Esta situación se debe al rechazo de los trabajadores por el preacuerdo alcanzado entre UGT, CCOO y patronal, y que también ha sido rechazado por la CIG. Tras días de reuniones para alcanzar un acuerdo, y diez días de huelga durante los meses de diciembre y enero, los trabajadores han vuelto a manifestarse, esta vez de manera indefinida. Se espera que este jueves ocurra una reunión entre sindicatos y patronal con la mediación del Consello Galego de Relaciones Laborales.

La huelga indefinida ha dejado casi una estación de autobuses de Santiago vacía, con retrasos en algunas líneas y otras que han sido canceladas. La incertidumbre de saber si había o no autobuses también ha sido la protagonista en el lugar, una sensación que tenía Ana, una de las pocas viajeras que estaba sentada en la estación.
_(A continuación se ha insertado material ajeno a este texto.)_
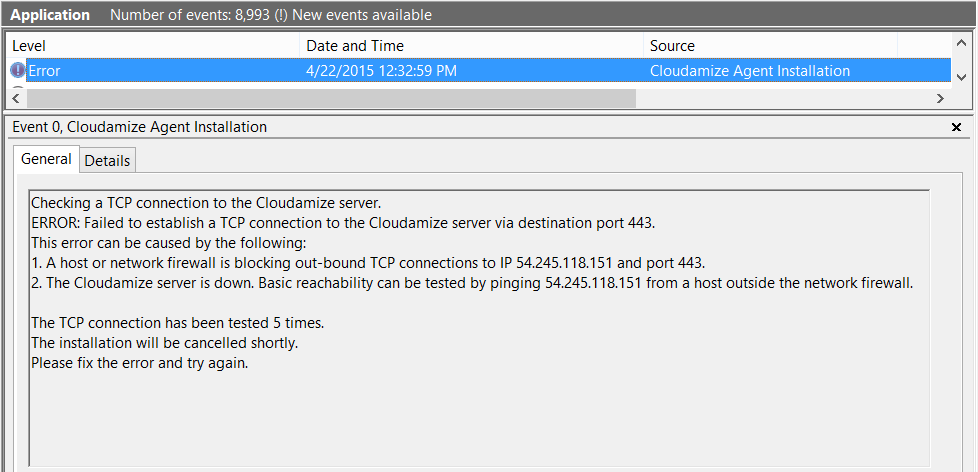This screenshot has width=978, height=472.
Task: Click the Event 0, Cloudamize Agent Installation pane title
Action: click(140, 127)
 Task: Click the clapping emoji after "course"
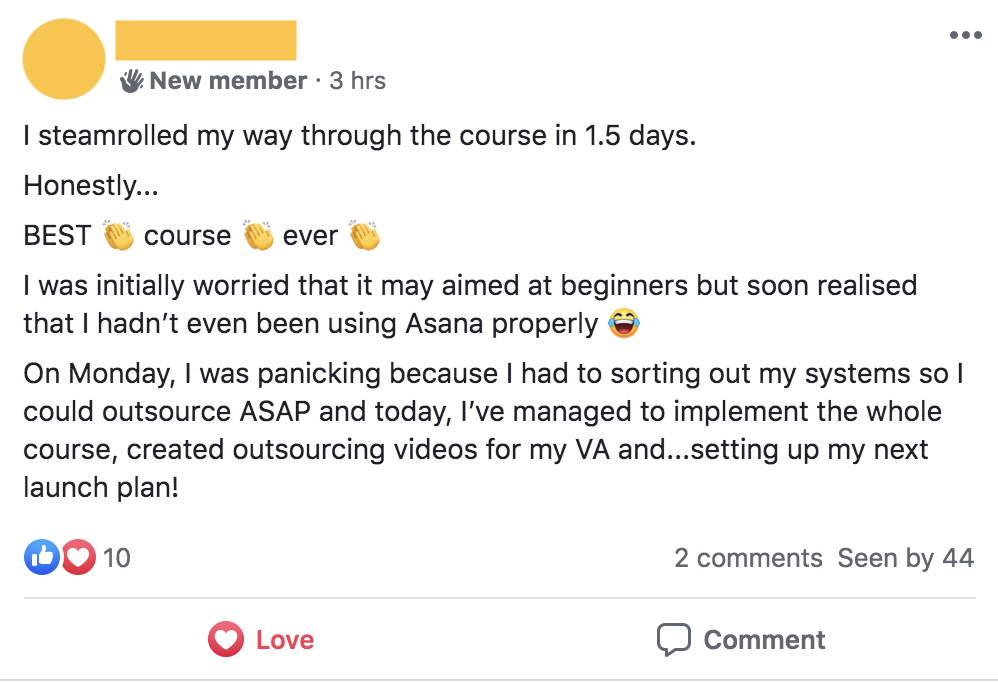click(x=258, y=236)
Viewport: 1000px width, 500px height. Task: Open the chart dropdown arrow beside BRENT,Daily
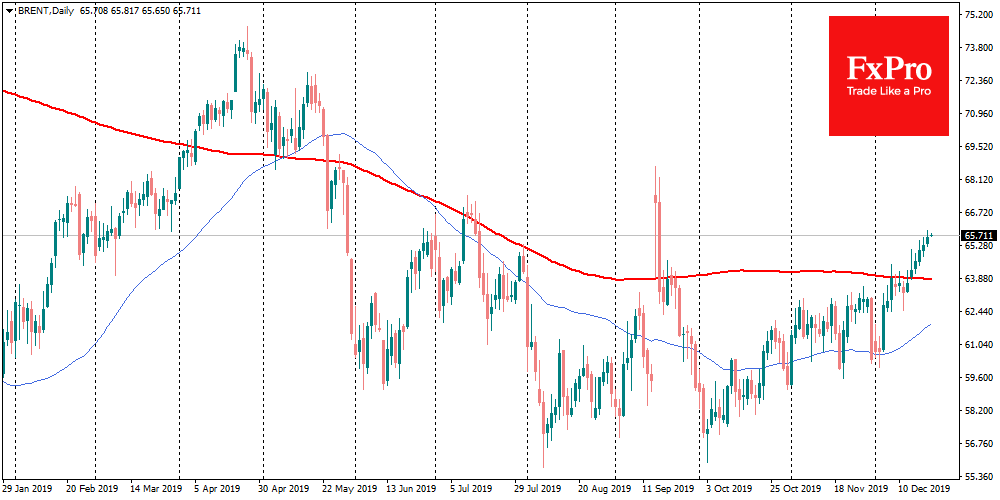(7, 8)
"Voy a Lugo a las once y no sé nada aún, arriba me dijeron que bajase a esperar el bus, pero yo tengo que irme hoy", comenta. Algunos viajeros de buses han optado por el tren, pero una vía imposible para Ana para llegar a la ciudad lucense, que carece de tren. "Si no viene el bus, tiene que venir mi abuelo desde Fonsagrada", lamenta Ana.
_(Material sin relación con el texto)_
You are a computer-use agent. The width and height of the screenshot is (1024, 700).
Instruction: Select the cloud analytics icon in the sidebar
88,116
Los hay quien vienen ya con tiempo para no llevarse sustos, como es el caso de Mateo, un estudiante que vino a preguntar a la estación si tendrá autobús para ir a Pontevedra este viernes, 13 de febrero.

"Pregunté si la huelga afectaba solo a los buses urbanos o si también afectaba a los que salen de la provincia, y me dijeron que sí", explica el estudiante. "Les pregunté si iba a haber servicios mínimos y me dijeron que aún no saben, que dependen de si dejan salir a los buses o no. En todo caso quien tenga billete comprado, como por ejemplo es mi caso, me puedan devolver el dinero".

A Mateo no es la primera vez que se ha visto afectado por los servicios mínimos, el pasado mes de diciembre, cuando dieron comienzo los parones, "llegué aquí y no había servicios mínimos ni nada". Aclara que "tuve suerte y pude coger un sitio en un tren en el primero que pude, estábamos todos desquiciadísimos".

De no conseguir un autobús el viernes, intentará volver en algún tren, "aunque sea a primera hora de la mañana o última hora de la tarde, porque los que son a horas de más de mediodía están completos, coger un tren es imposible", aunque también añade que "los trenes últimamente está delicada la situación", por la cancelación, algunas veces sin previo aviso, de los trenes.

Incumplimiento de los servicios mínimos en los urbanos

La situación se ha repetido en las paradas de autobuses urbanos de Santiago, donde no se han cumplido totalmente los servicios mínimos. "Estoy esperando pero no sé si llegará el bus, la verdad", comenta Rocío. Esta vecina de Fontiñas lleva esperando el C11 en Xeneral Pardiñas, "sobre 20 minutos".

El mal tiempo que hace en la capital gallega ha sido uno de los motivos por los que muchos han decidido, sin saber si habrá o no, un autobús urbano para llegar a su destino. "Pensé en ir andando, pero con el malísimo tiempo que hace que casi es imposible andar decidí esperar por el bus", menciona Rocío.

El escecario de Antón ha sido un poco parecido, "pola mañá collín o 1 con sorte, estaba esperando na parada durante casi 20 minutos e dixen "se non ven, baixo andando ao centro", pero tiven sorte e apareceu", narra este vecino de Salgueiriños. Ahora, se encuentra con la situación al revés, tiene que volver a su casa desde el centro, con un temporal y un paraguas roto en su mano. "Non estou moi preparado para volver andando", dice entre risas, "así que toca volver esperar a ver si me pasa algún que me deixe cerca da casa".

Una vecina de Amio está esperando en la parada en frente de la estación de autobuses para volver a casa, lleva esperando "hace 20 minutos" por el 6. Por la mañana tuvo que coger un taxi por la aplicación porque tenía una consulta médica a la que asistir y la línea 6 no llegaba.

La huelga le pilló un poco de sorpresa, "estoy de baja y no sabía la verdad", fue su hijo quien le comentó por la mañana que había servicios mínimos.